Une immense porte ouverte au monde de la culture, voyages, musique, littérature ....Pour des gens à mobilité réduite, c'est une énorme chance de parcourir le Monde, et de trouver de beaux contacts dans le cadre des échanges. Comme ici .  Merci Equinorev .

 

Commentaire de colibri7 le 29 octobre 2015 à 19:32

Dac avec Euquinorev, Internet est un Outil et comme tout  outil il doit te servir et non l'inverse!

Comme dit madonna même en matière de "sexe" rester toujours Sujet et non Objet 

pour moi c'et aussi le rock'n roll attitude ( rester vivnat!)

oui je sais je délire un peu mais il y a du vrai dans reste toujours ton maitre!

Commentaire de Euquinorev le 29 octobre 2015 à 13:18

Internet est un outil ou un instrument.. Que l'artisan sache au mieux utiliser ses outils et que le musicien sache au mieux tirer les plus belles harmonies de son instrument...
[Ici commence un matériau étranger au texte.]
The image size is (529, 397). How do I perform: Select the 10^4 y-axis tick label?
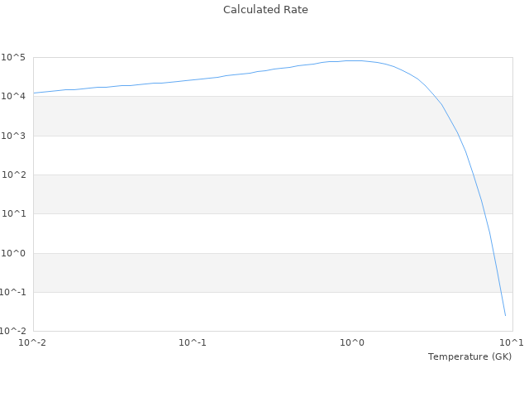16,97
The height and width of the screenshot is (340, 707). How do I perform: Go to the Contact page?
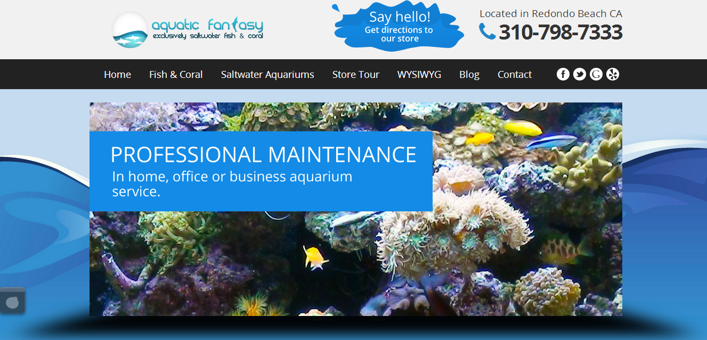(x=515, y=75)
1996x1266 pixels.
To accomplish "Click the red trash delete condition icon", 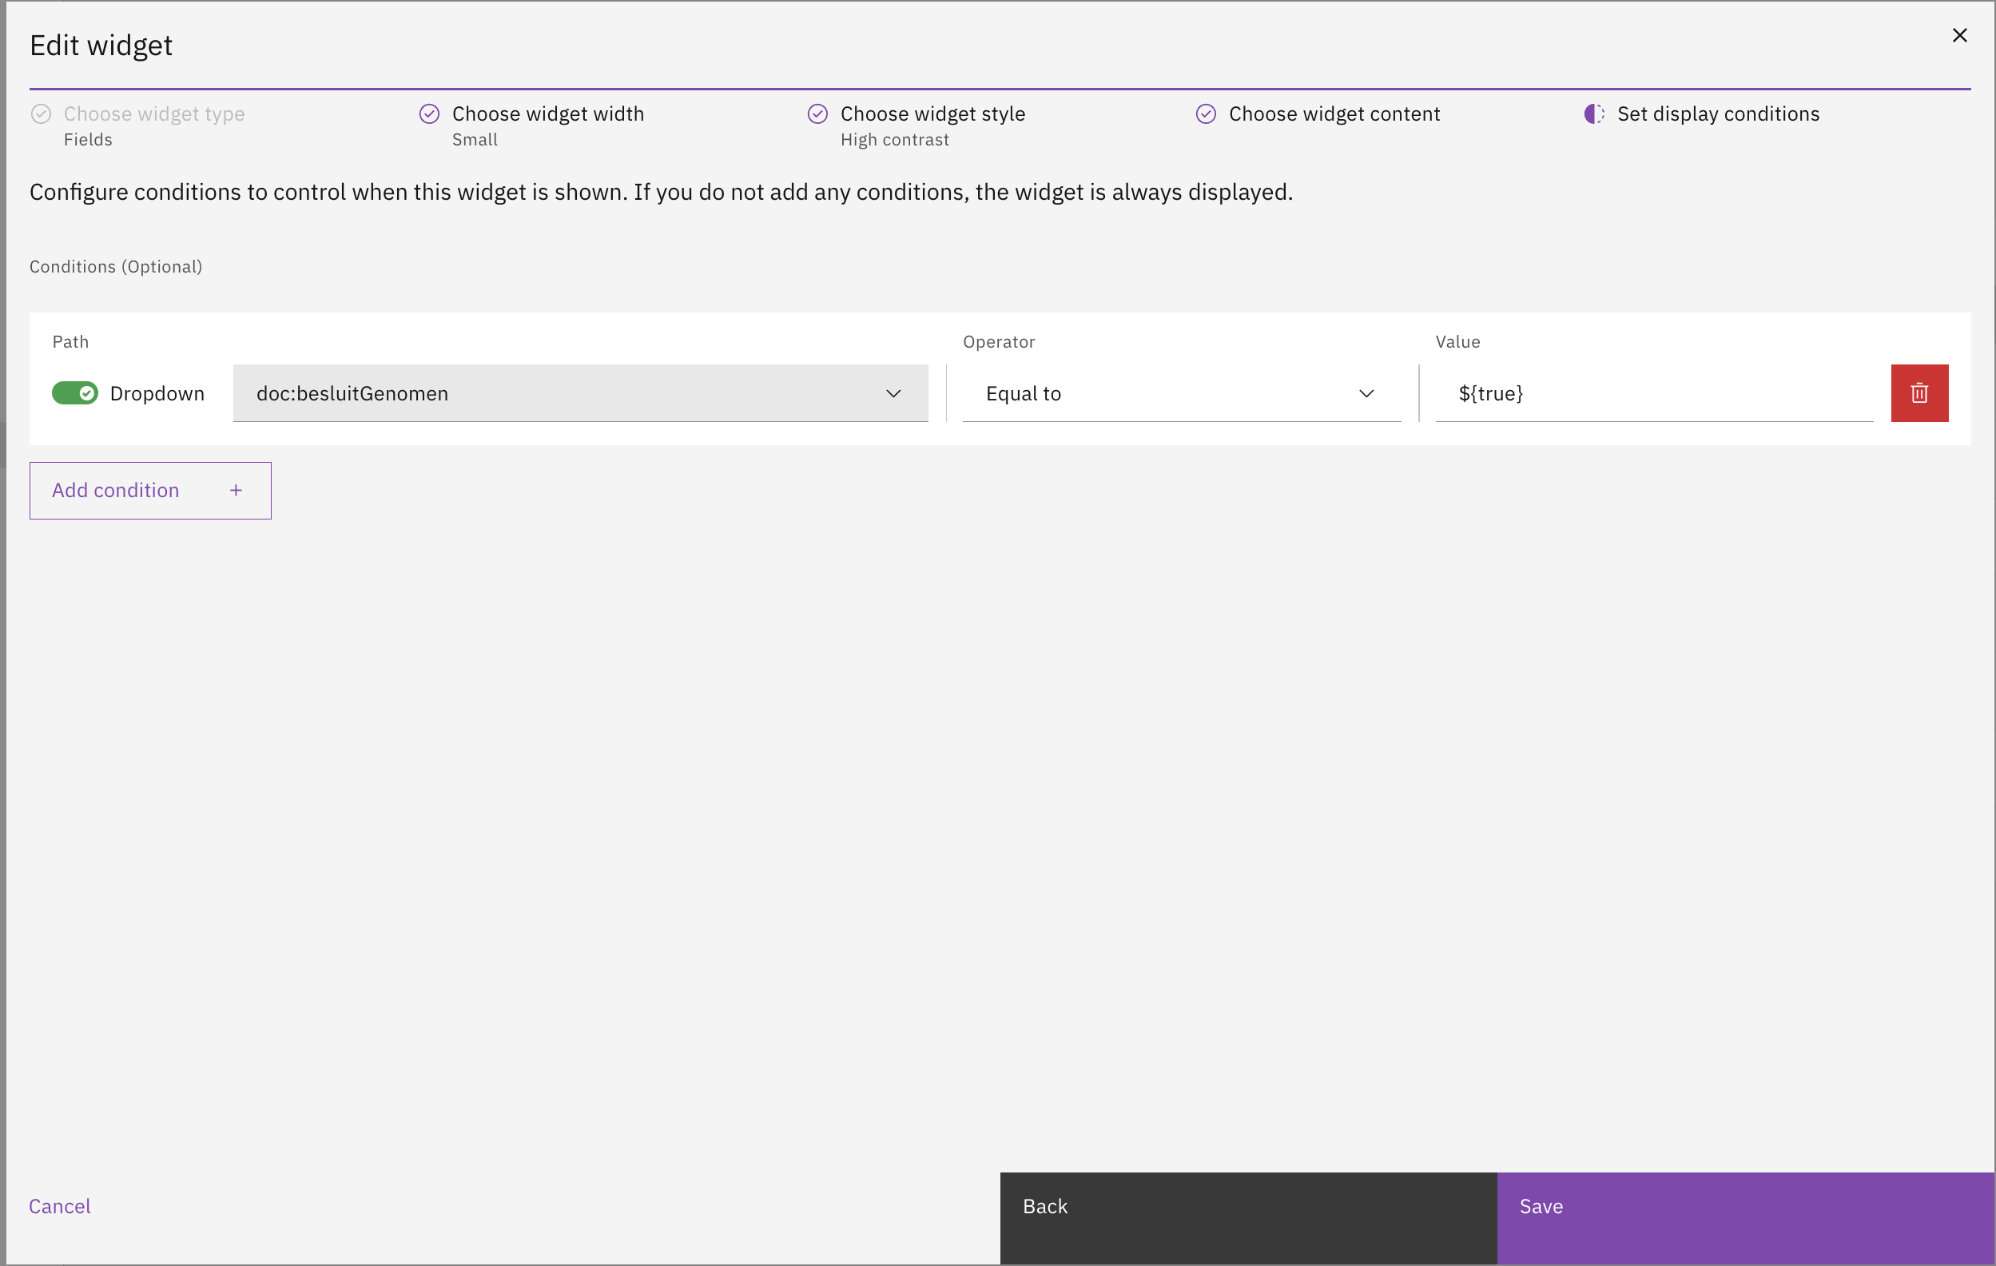I will coord(1919,393).
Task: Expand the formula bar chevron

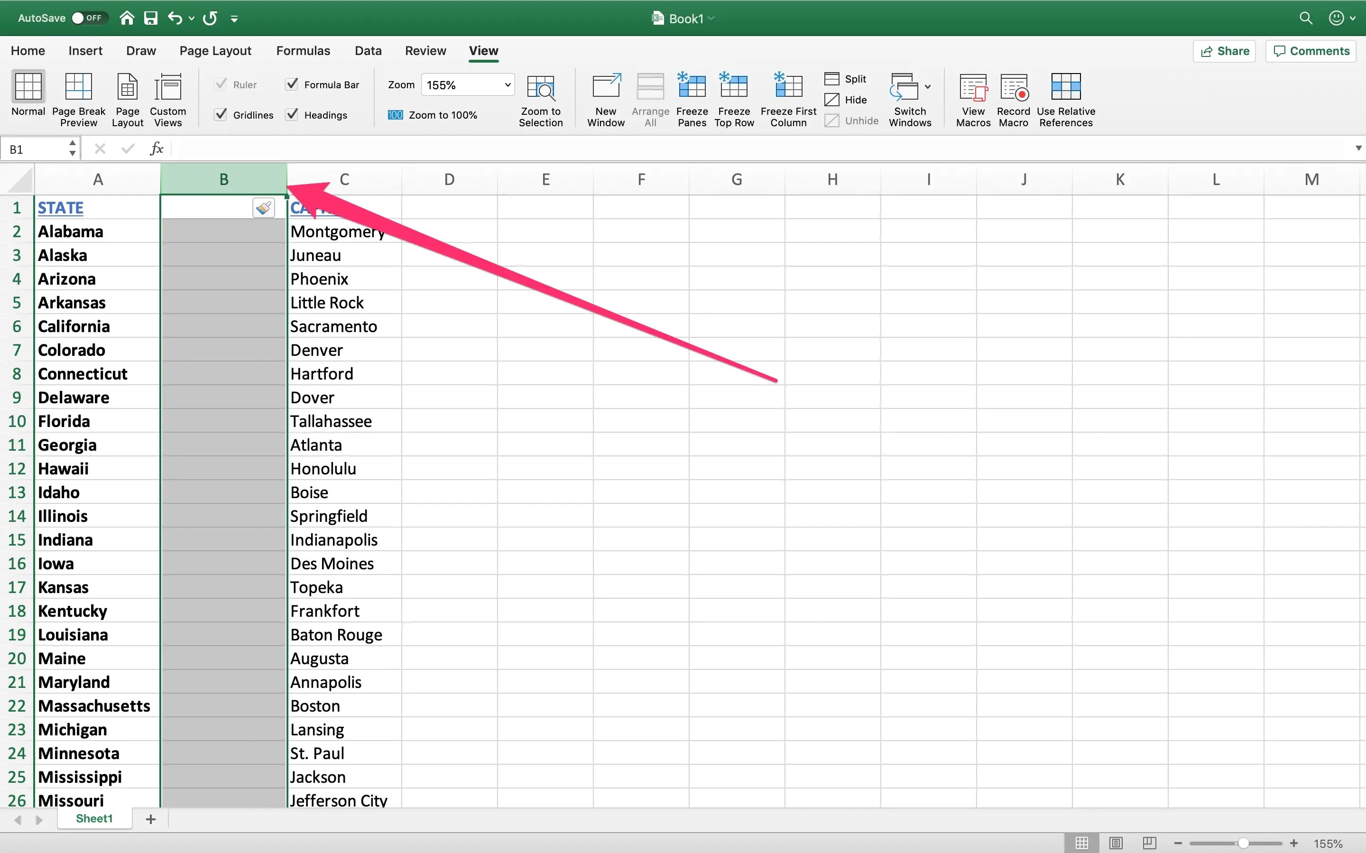Action: coord(1358,148)
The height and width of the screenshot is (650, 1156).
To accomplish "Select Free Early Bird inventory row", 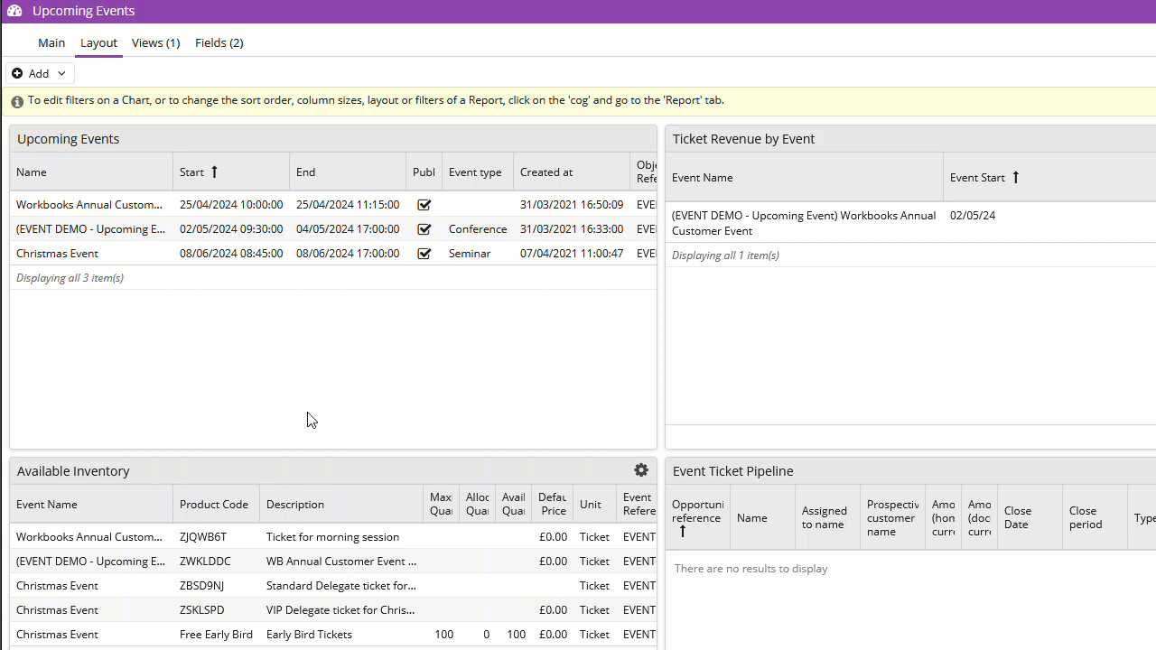I will (216, 635).
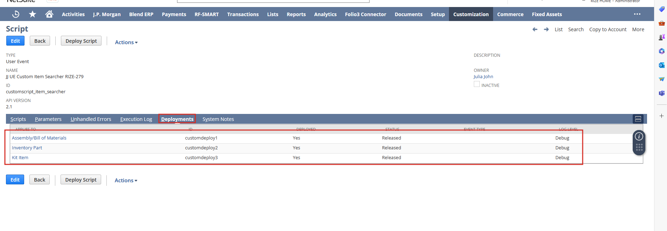Image resolution: width=667 pixels, height=231 pixels.
Task: Open the floating info help icon
Action: pyautogui.click(x=639, y=136)
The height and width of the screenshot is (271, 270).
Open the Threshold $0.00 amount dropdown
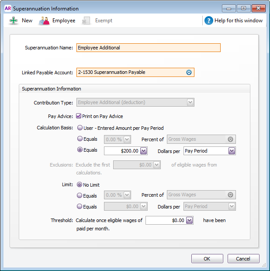(x=189, y=221)
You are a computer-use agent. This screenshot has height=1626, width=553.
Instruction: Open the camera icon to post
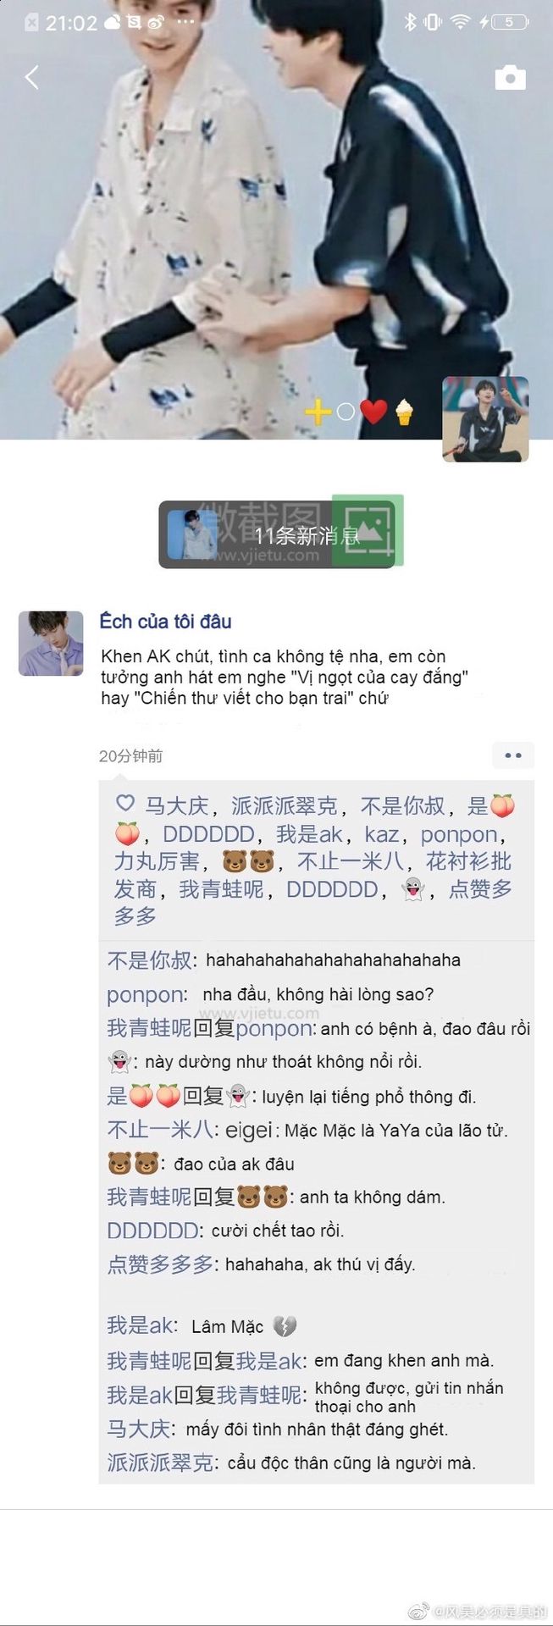tap(510, 78)

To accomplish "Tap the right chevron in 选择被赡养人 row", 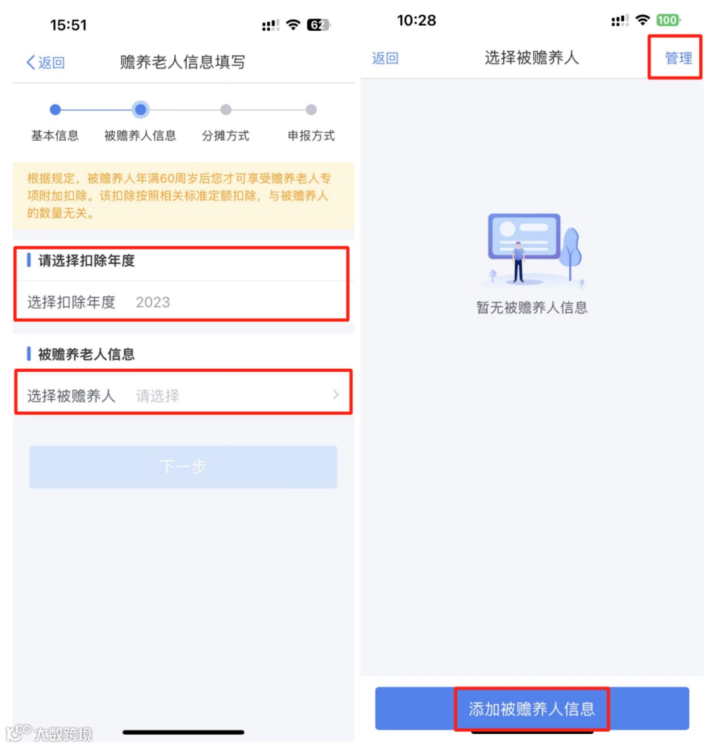I will 336,395.
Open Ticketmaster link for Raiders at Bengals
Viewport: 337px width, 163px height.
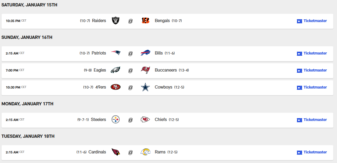tap(312, 21)
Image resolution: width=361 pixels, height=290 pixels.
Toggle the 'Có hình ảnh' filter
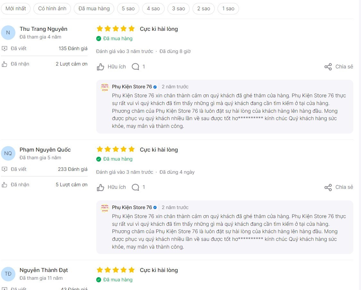[52, 9]
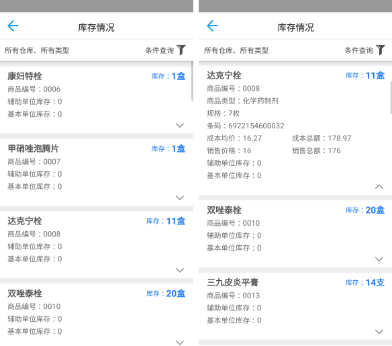Select 所有仓库、所有类型 filter text on left screen
Image resolution: width=392 pixels, height=346 pixels.
click(x=37, y=50)

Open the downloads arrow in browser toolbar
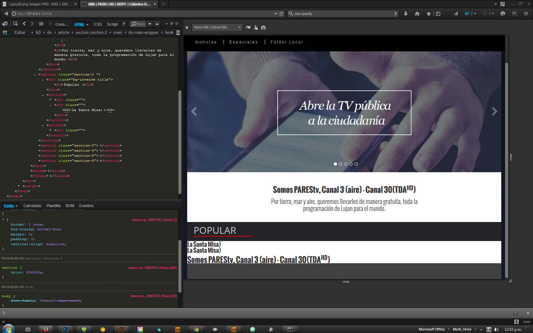(405, 14)
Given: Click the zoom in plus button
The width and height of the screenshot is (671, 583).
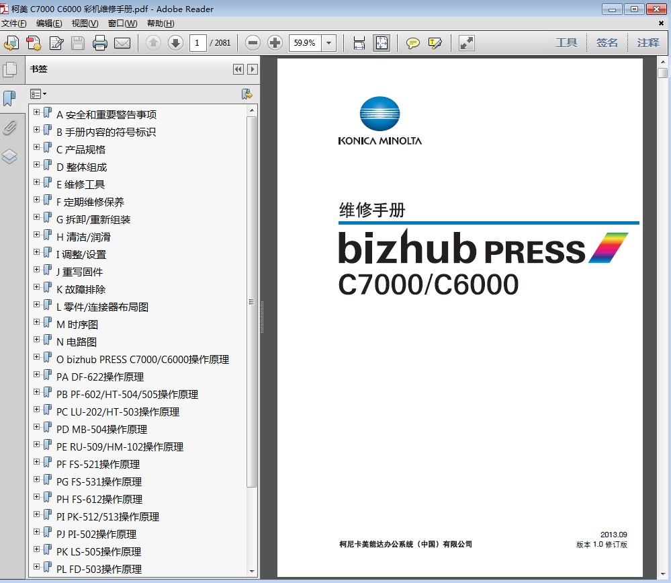Looking at the screenshot, I should 275,43.
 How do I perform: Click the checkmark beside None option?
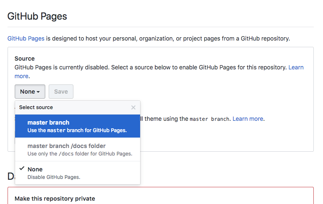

Commentaire de AIDEN Trimeau le 29 octobre 2015 à 12:56

Un outil peut réparer, fixer, dévisser, frapper, façonner, créer, en bref: le pire comme le meilleur...

Commentaire de Magdala le 29 octobre 2015 à 12:52

Pour moi il est une médiathèque géante où je peux rencontrer des personnes et échanger.

Commentaire de Magdala le 29 octobre 2015 à 12:44

L'outil est un instrument qui permet de "travailler" ... l'outil n'est pas responsable si je le détourne pour en faire une arme, par exemple si je frappe quelqu'un avec un marteau ... par contre il est peut être bon de vérifier dans quelle circonstance il a été créé, dans quel but ... (asservissement, autres), à moi de définir comment il peut être utile.

Commentaire de Euquinorev le 29 octobre 2015 à 12:27

Internet est un outil qui, par définition, n’est ni cruel ni bienveillant, ni égoïste, ni solidaire."

"Le web reflète-t-il seulement le pire et le meilleur de l’âme humaine ? Ou suscite-t-il, chez chacun de nous, des comportements spécifiques ? : là se trouve une question et l'article étaye ce propos...

 Nos paroles sur des sites d'échange ne sont , donc, que virtuelles et aucune responsabilité face à ce que nous émettons???